Whenever one buys a home, the lender will use the home as collateral against a possible default in the future. The term Mortgage means passing the Charge on the property to the lender as a security.

Home is one of the few assets whose price does not fluctuate as much as of other financial assets. In fact, in a growing economy, the price of the home moves higher gradually every year. Hence, in this case, banks are relatively assured of recovering their money in case of a default. In most cases, banks do not ask for any other security when they disburse Mortgage loans.

There are various components of a Mortgage loan. First, the maximum amount of loan that a lender disburses is restricted by regulators. Some lenders consider the taxes, statutory charges, and insurance under the total value on which loan can be available. A borrower will thus have to clarify with the lender on the total amount that will be considered for calculating the loan value.

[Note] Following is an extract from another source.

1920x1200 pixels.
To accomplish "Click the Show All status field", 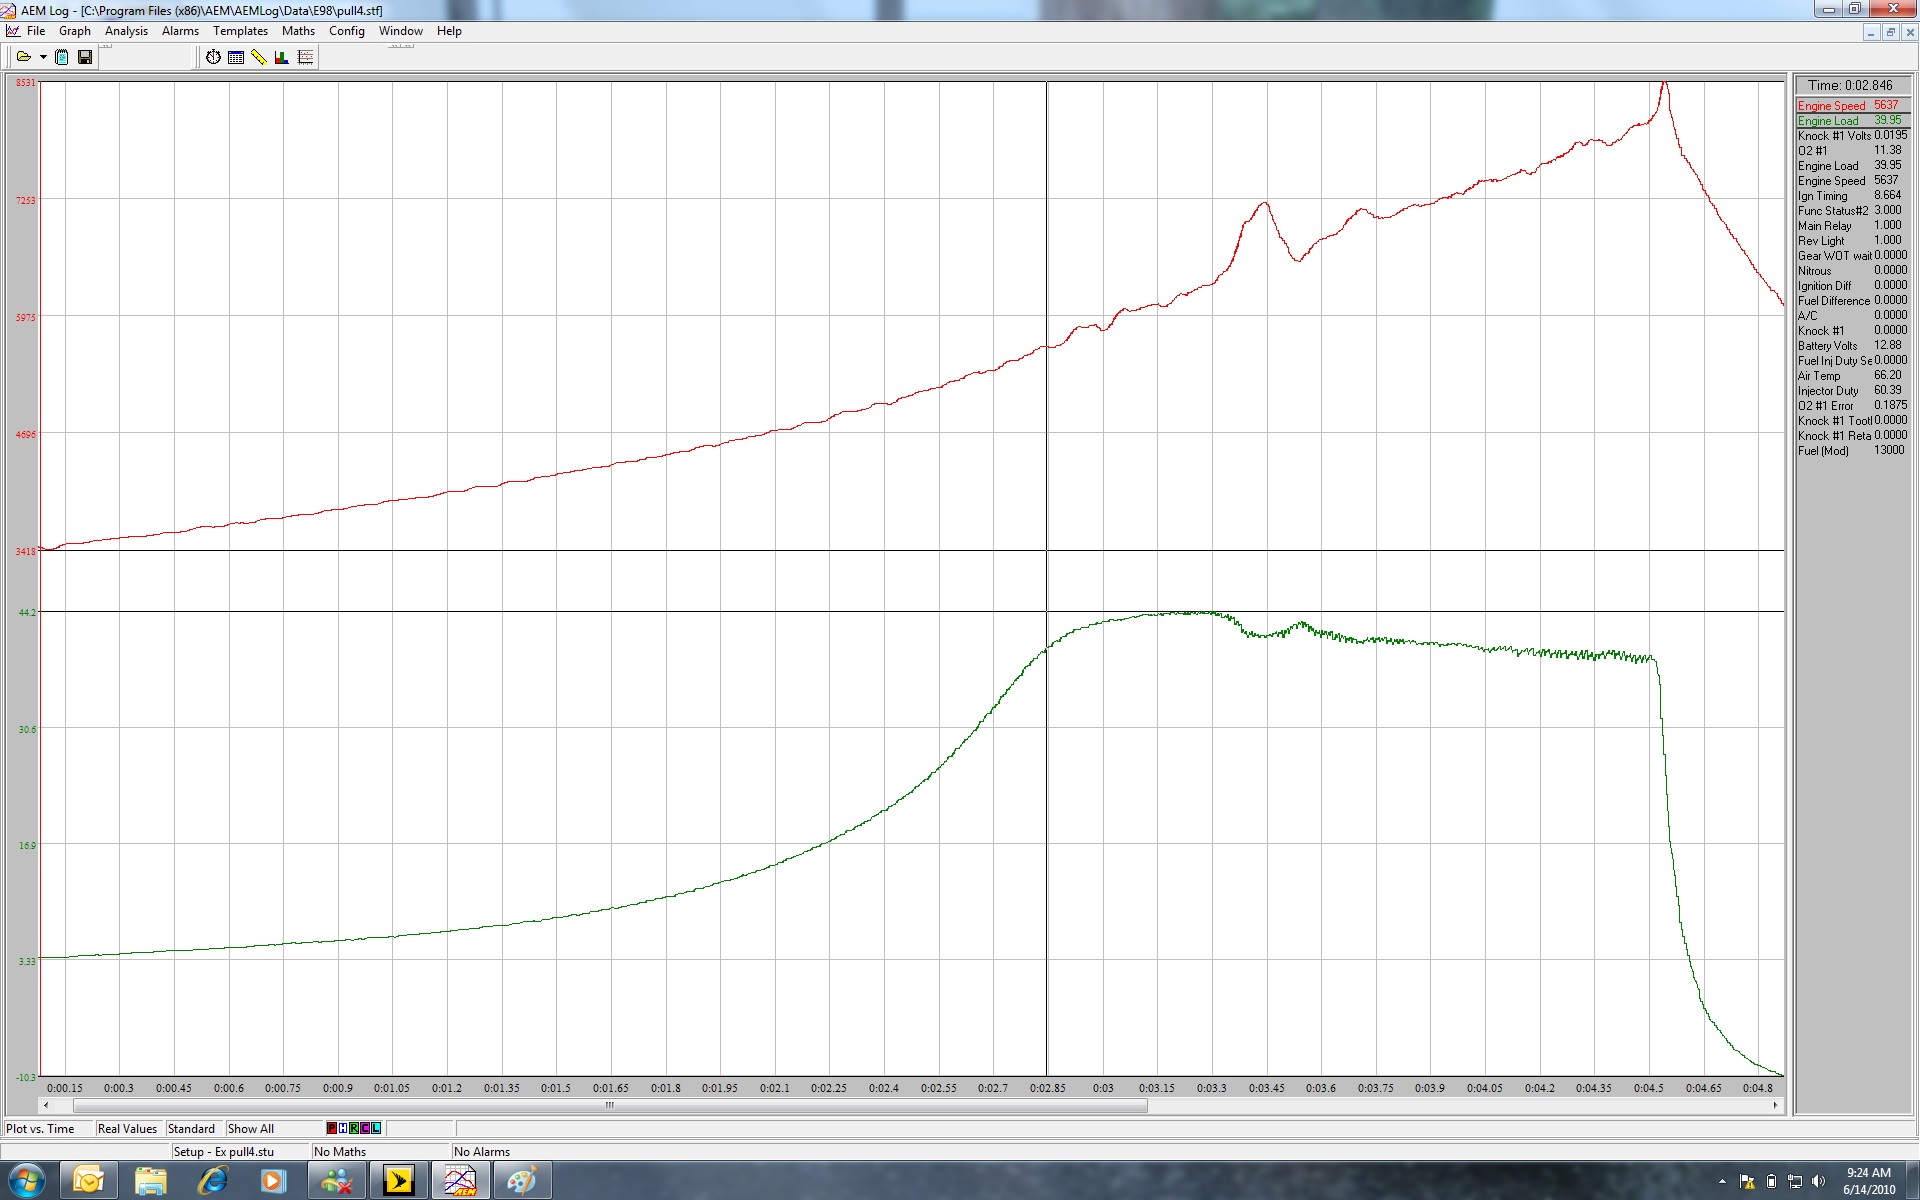I will pyautogui.click(x=251, y=1129).
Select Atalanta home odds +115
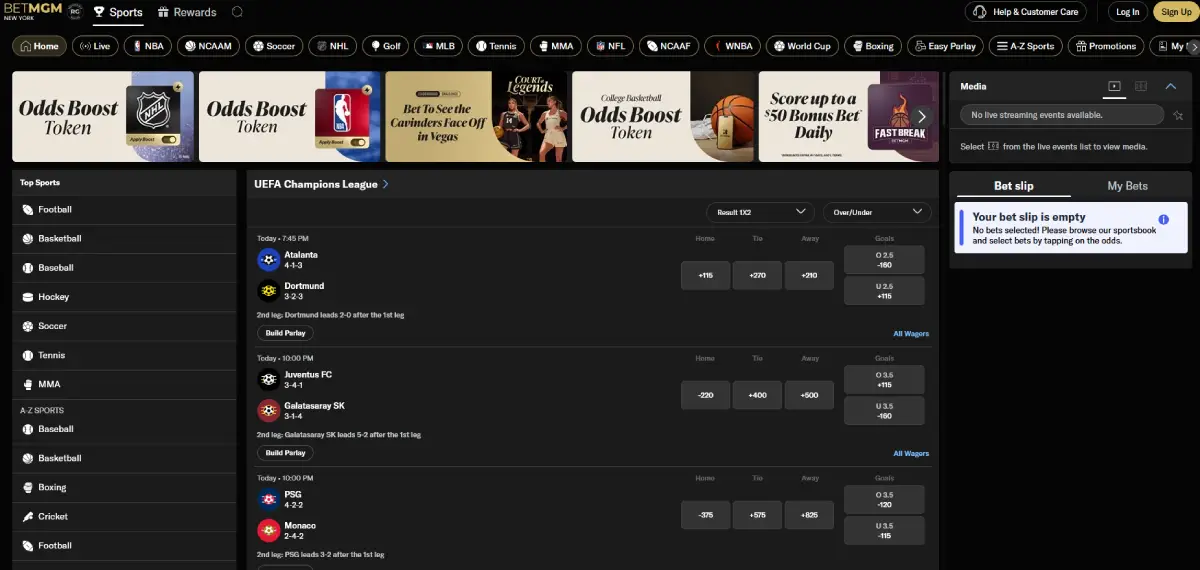Image resolution: width=1200 pixels, height=570 pixels. pos(705,275)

The amount that the bank will disburse will be the amount on which it will be charging interest. The consumer will have to repay the loan amount plus the interest that is charged over the years.

The interest that is charged on the loan is floating. This interest is normally calculated on a reducing balance basis. In the initial years, the lender would take more as interest and less of capital from the equated monthly installments (EMI) as the loan amount outstanding is almost full in the initial years of loan.

Consider a person has taken a loan of Rs 50 lakh from a bank for a period of 25 years. His EMI would work out to be Rs 41,000. When this Rs 41,000 is deducted from the borrower on a monthly basis, in the initial years less than 10 percent of the amount is deducted from the –Principal of Rs 50 lakh. A major chunk of the interest that a borrower pays on his loan is deducted in the first half of the tenure.

It is thus advisable to repay part of the mortgage loan or foreclose it in the first half of the loan tenure if one can afford the same.

Every month the interest is charged on the reduced Principal that is left over from the previous month. In banking terms, the remaining Principal is called the outstanding loan amount.

In India, there are no charges applicable for foreclosing a home loan. In other loans pre-closing a loan carries a charge.

At the time of availing the loan lenders generally give an amortization sheet which clearly mentions the interest and principal that will be deducted every month for the entire tenure of the loan.